Discussion in 'Religion, Beliefs and Spirituality' started by AresKenux, Apr 26, 2012.

  1. So I was reading a book about the Buddha, but it kind of contradicted what I've learned.

    So here is my thought...

    How did the Buddha truly reach enlightenment?

    I remember the book saying that the Buddha would figure out the riddle that is life, and to seek to end suffering. But how did he do it? Did he make his darkness conscious? How is that done? Just solely through isolated meditation? It is interesting that all it says is that he meditated through several steps, and became enlightened. But I remember hearing that he went through the veil of death, and was reborn...
  2. It's been said that he meditated under the bodhi tree and sat there until he reached his enlightenment.

    During his deep meditation he faced Mara, Lord of Temptation, he was tempted with gold, women, possessions, everything anyone could possibly want but he remained still unaffected by temptation.

    Until Mara asked him, who will witness your enlightenment?

    Upon that he slowly moved his hand and touched the ground, "The Earth, the earth is my witness."
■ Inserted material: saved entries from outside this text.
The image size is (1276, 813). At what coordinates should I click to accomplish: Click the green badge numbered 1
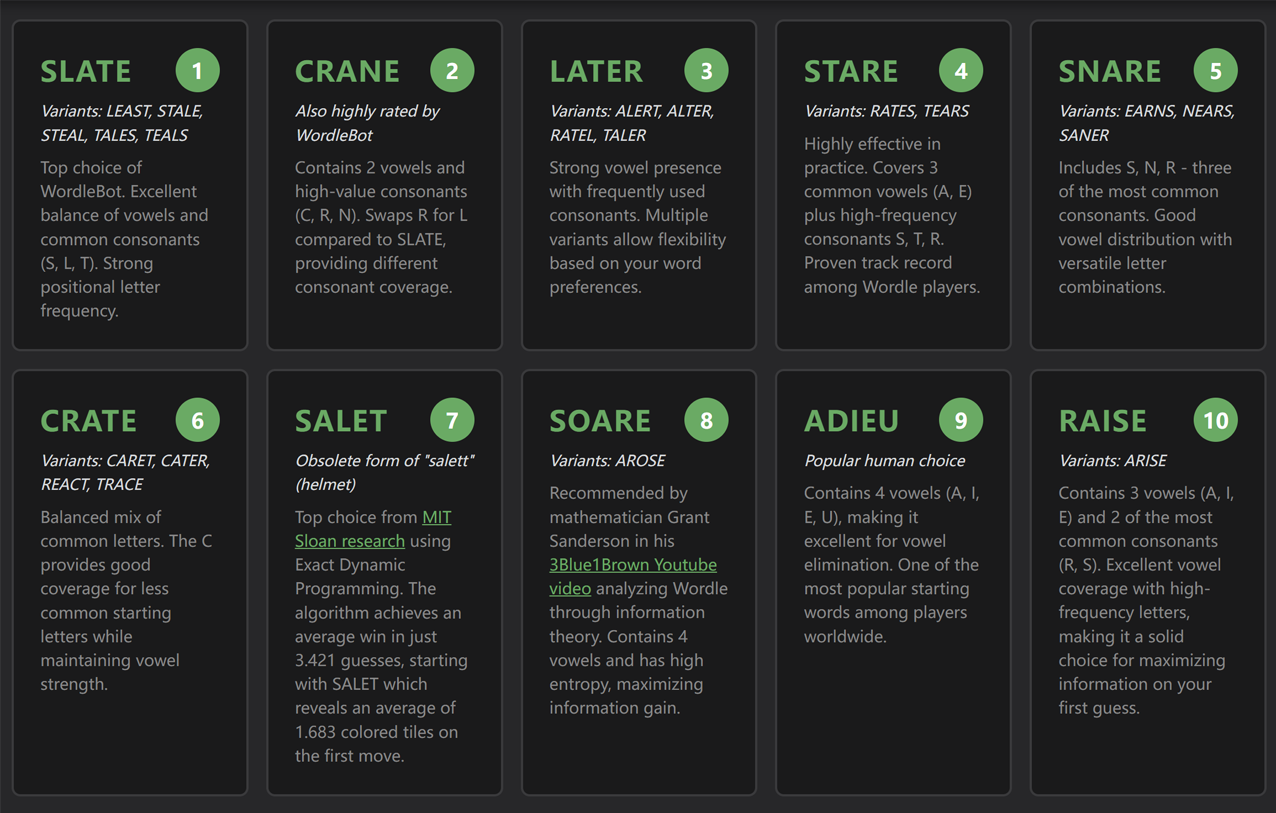tap(197, 70)
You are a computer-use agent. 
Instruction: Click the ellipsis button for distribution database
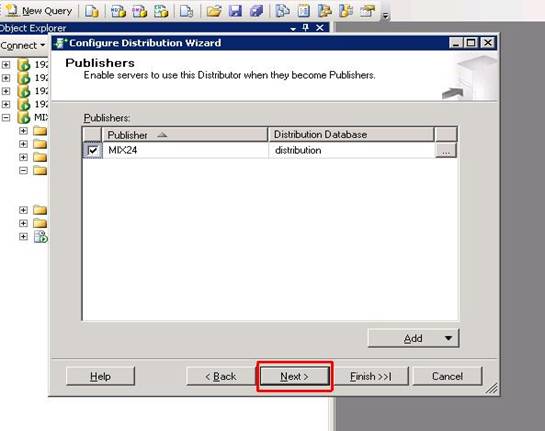pyautogui.click(x=446, y=151)
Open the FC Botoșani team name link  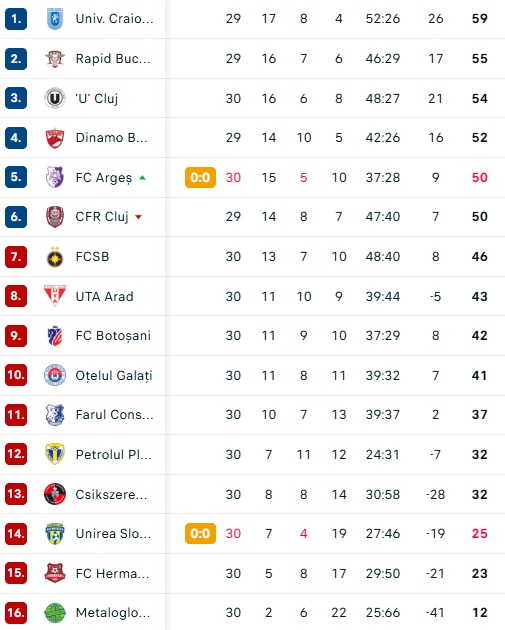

    and from that point on he was enlightened.
  3. He did nothing.

    And realized. :)
  4. When he lost all pull to everything outside of him. When he gave up attachment to all possible external things, and all possible conceptions of self, then he was enlightened.

    Only when the Buddha stopped all following did he reach enlightenment...
    So if you are following the Buddha...
    You are not following the Buddha
  5. People nowadays (and probably most people back then) have absolutely no idea how Great Gautama really was. When He sat under the bodhi tree, He wasn't just meditating, His consciousness wasn't even in the physical plane at all. While He sat there, His consciousness was soaring way above anything physical, He was constantly exerting Himself on these higher planes of Being in order to climb even higher.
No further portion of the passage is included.